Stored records

---------------

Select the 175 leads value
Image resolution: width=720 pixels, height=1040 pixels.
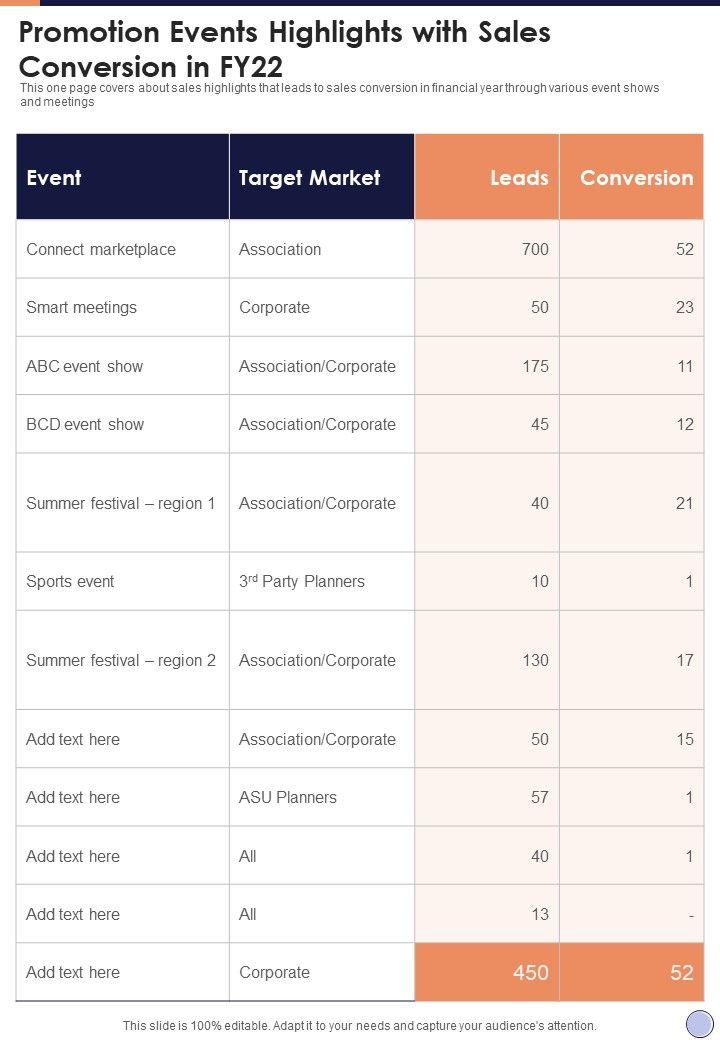[535, 366]
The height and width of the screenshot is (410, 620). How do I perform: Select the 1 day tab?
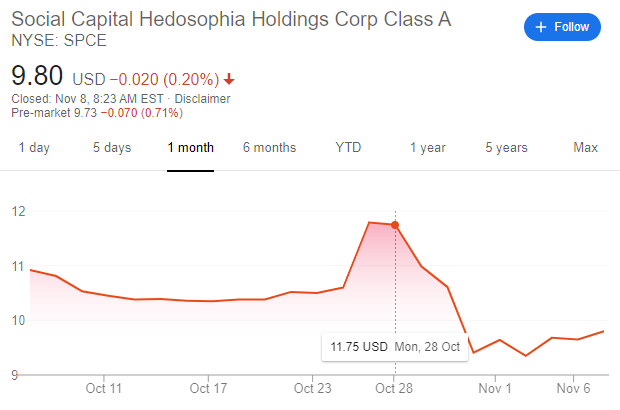coord(32,148)
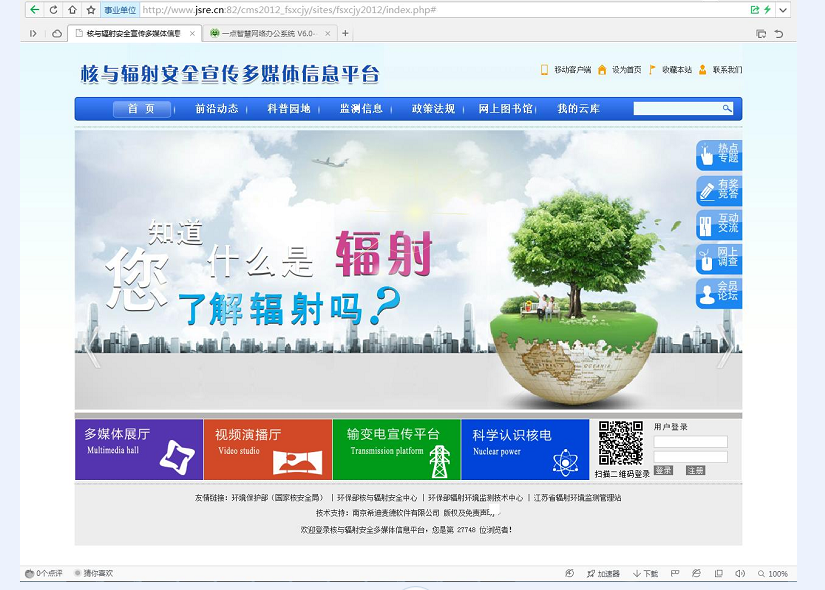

---------------

### [PROBLEM DESCRIPTION]
Please set down each line of the data above exactly as written, without the pictures.

### [OUTPUT FOR THIS TASK]
Select the 175 leads value
Image resolution: width=720 pixels, height=1040 pixels.
[535, 366]
The height and width of the screenshot is (410, 620). How do I perform: Select the 1 day tab?
coord(32,148)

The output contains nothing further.